# Historical exemption



## tbz (Jul 28, 2011)

Here is my question on ADA/ABA exemptions for historical reasons?

Historical building, had a style of handrail when first built I believe, then other handrails, now building and installing historical replicates of the original handrail which are not compliant for the 4" - 6.25" circumference.

If the building has other accessibility access even though this is the main entrance is this allowed>

Mark, looking for input...


----------



## brudgers (Jul 28, 2011)

My opinion, no, because it is a new handrail there is no technical infeasibility and because it is a new handrail not an historical one there is no preservation issue which necessitates the particular selection of railings.


----------



## tbz (Jul 28, 2011)

brudgers,

Thanks that is what I believe also, since the handrails were not existing, but new recreations, the exemption is not allowed?

If the handrails were existing and we were just restoring the existing handrail, then that would be different correct?


----------



## brudgers (Jul 28, 2011)

tbz said:
			
		

> brudgers,  Thanks that is what I believe also, since the handrails were not existing, but new recreations, the exemption is not allowed?  If the handrails were existing and we were just restoring the existing handrail, then that would be different correct?


   Allowed? Well that's the call in question.  It would in part depend on the listing for the building - and in most cases I wouldn't see why reproduction is necessary.  On the other hand if the listing is for "the fine oak finish carpentry" then there might be some more weight given to the choice or if there are stairs elsewhere in the building which retain the original profile.


----------



## Frank (Jul 28, 2011)

How is the building being used?

How much public exposure to the handrails is there?

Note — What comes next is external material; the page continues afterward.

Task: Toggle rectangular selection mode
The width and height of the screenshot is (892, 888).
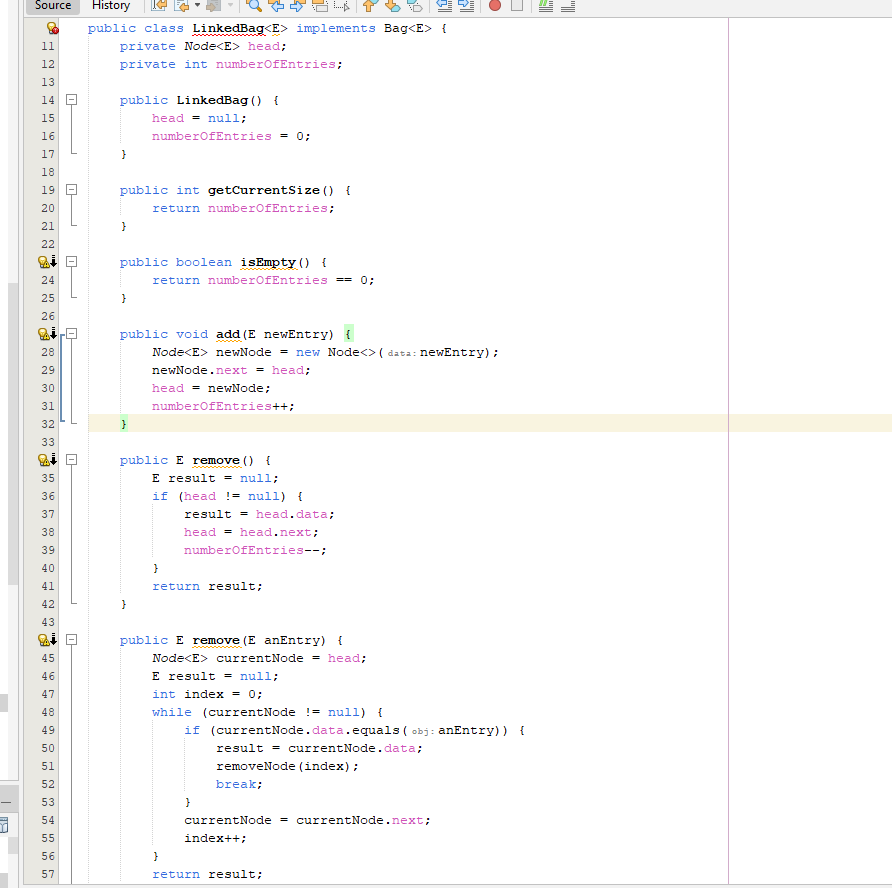Action: click(343, 7)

Is the building being displayed for its historical significance and as an example of a type of architecture or because of who lived there or what meetings were held there?

For display buildings the restoration of the building character as a whole would lead to wanting to use period style handrails

Or is it being used for more ordinary purposes?

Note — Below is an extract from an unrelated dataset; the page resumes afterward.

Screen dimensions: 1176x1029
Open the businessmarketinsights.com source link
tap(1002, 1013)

Buildings that are being adapted to more modern uses often just keeping a facade to remember the historic character of the neighborhood would not need as much leeway.


----------



## mark handler (Jul 28, 2011)

§36.405 Alterations: Historic preservation.

(a) Alterations to buildings or facilities that are eligible for listing in the National Register of Historic Places under the National Historic Preservation Act (16 U.S.C. 470 et seq.) or are designated as historic under State or local law, shall comply to the maximum extent feasible with this part.

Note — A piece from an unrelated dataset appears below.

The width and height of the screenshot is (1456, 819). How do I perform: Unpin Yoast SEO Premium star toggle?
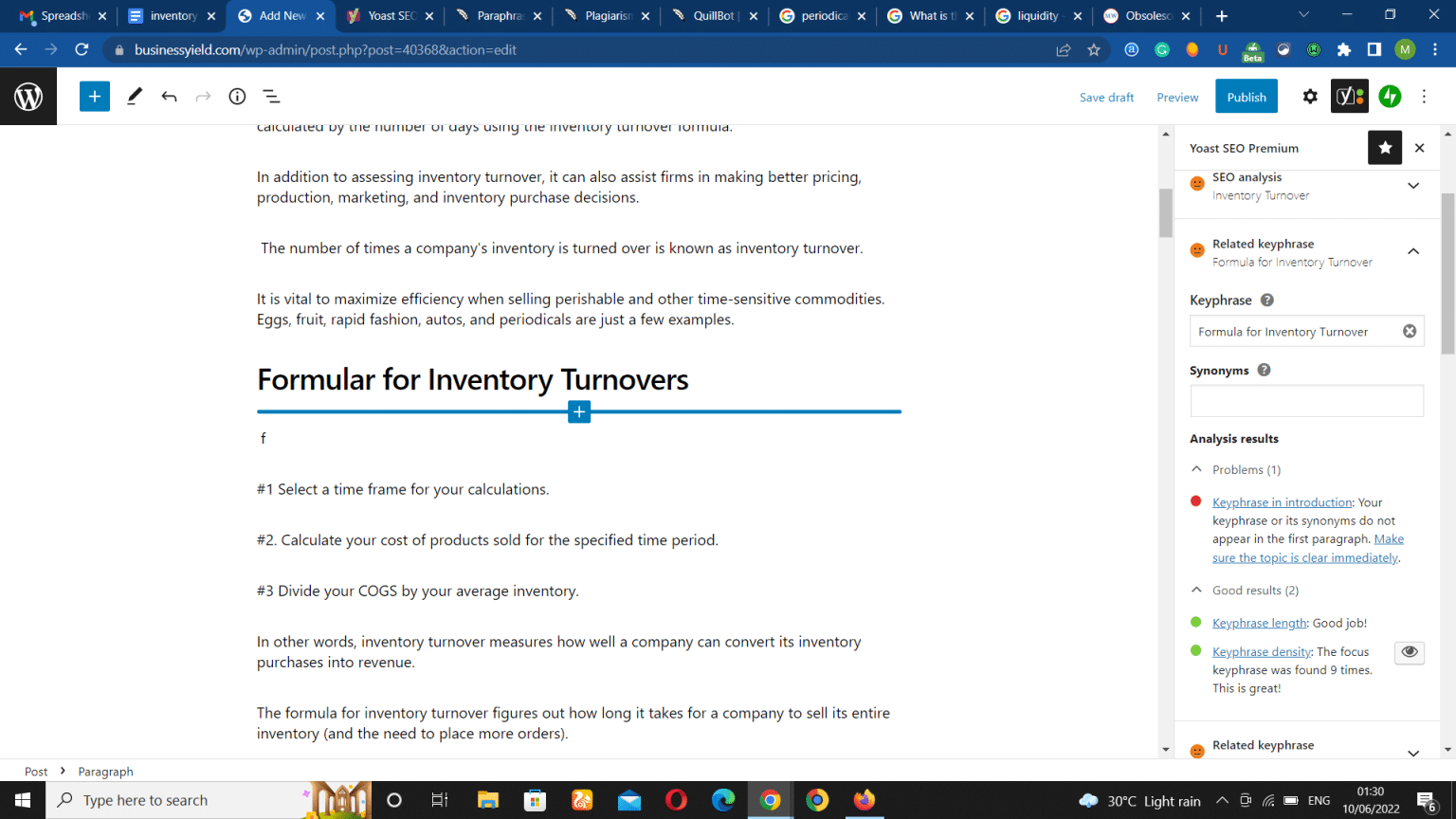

(b) If it is determined that it is not feasible to provide physical access to an historic property that is a place of public accommodation in a manner that will not threaten or destroy the historic significance of the building or the facility, alternative methods of access shall be provided pursuant to the requirements of subpart C of this part.

Alterations to historic properties shall comply, to the maximum extent feasible, with the provisions applicable to historic properties in the design standards specified in § 35.151©.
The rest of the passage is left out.